25 anni fa crollava il muro di Berlino, e con esso tutta una galassia fatta anche di simboli e d’immagini.
Se avvenimento epocale chiamava, centinaia di fotografi risposero ed andarono a documentare gente comune che picconava, militari increduli, Rostropovich col suo violoncello ai piedi del fresco rudere e via elencando l’album di quei giorni memorabili. Ma mentre la maggior parte di queste fotografie, pur storiche, denotano un approccio cronachistico, molti grandi fotografi avevano raccontato il muro prima della caduta, con le sue conseguenze sulla vita quotidiana dei berlinesi. Ecco, per esempio, una foto del 1962 di Cartier-Bresson.
Per un muro abbattuto (e fotografato) ieri, pare oggi che i fotogiornalisti abbiano bisogno di un nuovo muro.
Non quello di Berlino – per carità! – ma un muro per… disturbare.
Si chiama #Dysturb l’iniziativa che un collettivo di fotografi ha messo in campo per “disturbare” appunto le coscienze e stimolare attenzione verso una realtà: l’editoria, come sappiamo e per ragioni varie già spesso indagate, trascura sempre di più il buon fotogiornalismo (ci sono per fortuna eccezioni, ma poche), relegando la fotografia a riempitivo, illustrazione, evasione.

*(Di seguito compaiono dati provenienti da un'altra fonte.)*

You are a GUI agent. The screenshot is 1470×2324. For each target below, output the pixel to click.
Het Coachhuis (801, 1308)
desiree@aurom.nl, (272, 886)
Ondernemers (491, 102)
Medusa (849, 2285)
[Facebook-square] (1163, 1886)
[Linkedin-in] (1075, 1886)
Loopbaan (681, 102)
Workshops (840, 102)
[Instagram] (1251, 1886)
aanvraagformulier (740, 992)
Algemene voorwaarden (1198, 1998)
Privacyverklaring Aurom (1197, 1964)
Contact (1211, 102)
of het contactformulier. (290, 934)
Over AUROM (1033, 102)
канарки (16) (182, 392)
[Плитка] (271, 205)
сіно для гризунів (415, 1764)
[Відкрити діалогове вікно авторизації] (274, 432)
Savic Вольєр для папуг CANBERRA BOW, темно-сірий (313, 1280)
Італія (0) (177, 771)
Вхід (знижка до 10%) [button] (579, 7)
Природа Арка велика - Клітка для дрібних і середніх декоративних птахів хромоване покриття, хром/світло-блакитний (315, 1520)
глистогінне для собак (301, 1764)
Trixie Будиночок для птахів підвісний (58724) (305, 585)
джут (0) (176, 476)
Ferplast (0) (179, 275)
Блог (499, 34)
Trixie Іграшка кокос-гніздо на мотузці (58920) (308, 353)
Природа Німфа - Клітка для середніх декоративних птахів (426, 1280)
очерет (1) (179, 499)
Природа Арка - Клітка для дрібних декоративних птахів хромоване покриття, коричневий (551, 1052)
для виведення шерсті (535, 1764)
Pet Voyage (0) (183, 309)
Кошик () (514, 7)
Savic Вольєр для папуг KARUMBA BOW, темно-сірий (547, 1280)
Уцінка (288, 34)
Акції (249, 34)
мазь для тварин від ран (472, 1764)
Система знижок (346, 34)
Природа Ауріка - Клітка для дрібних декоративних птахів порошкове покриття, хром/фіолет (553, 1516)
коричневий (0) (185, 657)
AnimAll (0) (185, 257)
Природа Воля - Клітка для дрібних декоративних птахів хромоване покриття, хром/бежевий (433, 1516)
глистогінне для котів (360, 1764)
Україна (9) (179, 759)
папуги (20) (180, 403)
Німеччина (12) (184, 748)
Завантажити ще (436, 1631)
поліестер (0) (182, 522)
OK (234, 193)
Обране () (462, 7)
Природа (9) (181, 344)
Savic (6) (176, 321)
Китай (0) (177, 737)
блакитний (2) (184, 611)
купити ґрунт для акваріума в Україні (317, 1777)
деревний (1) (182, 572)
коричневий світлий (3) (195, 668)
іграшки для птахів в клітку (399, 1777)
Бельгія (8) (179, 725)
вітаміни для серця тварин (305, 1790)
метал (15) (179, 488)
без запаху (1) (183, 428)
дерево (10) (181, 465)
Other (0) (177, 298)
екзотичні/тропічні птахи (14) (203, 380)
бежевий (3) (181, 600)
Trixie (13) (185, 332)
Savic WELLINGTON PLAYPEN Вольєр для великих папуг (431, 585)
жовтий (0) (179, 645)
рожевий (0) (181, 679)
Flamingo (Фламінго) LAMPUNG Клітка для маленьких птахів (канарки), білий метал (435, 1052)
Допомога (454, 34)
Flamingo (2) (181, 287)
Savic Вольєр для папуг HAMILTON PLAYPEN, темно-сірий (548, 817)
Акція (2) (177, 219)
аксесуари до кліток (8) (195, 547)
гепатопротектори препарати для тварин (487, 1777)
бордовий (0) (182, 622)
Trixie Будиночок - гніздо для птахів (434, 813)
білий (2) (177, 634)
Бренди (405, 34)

Il gruppo di fotografi di #Dysturb, piegato economicamente ma non nel grado di motivazione, ha fatto questo: nottetempo e clandestinamente ha iniziato a trasformare la città stessa (prima Parigi, poi altre) in una sorta di giornale sotto il cielo, incollando ai muri e per strada gigantografie realizzate (a loro spese) con immagini inizialmente concepite per le pagine di giornali e riviste. Gaza, Irak, Centrafrica, Ucraina, eccetera.
Ebbene, l’attualità visiva portata sotto casa, in maniera tra l’altro illegale, ha catalizzato l’interesse dei cittadini e, paradossalmente, quello della stampa stessa. Che ritiene di scarso appeal il buon fotogiornalismo salvo farne notizia. Notizia di omessa notizia, insomma… geniale!
Questa “sfida pedagogica” ha ottenuto visibilità, attenzione, consenso e solidarietà. E ha forse dimostrato due cose che, nella realtà, si contrappongono: da una parte l’interesse dei lettori per un racconto alto, consapevole e organizzato dei fatti tramite la fotografia ha ancora (e forse più di prima) grandi potenzialità, dall’altra buona parte dell’editoria in crisi crede che un ottimo modo per tagliare le spese sia proprio quello relativo alla parte fotografica; e così, anche così, la crisi della carta stampata accelera la sua corsa che rischia di terminare contro… un muro.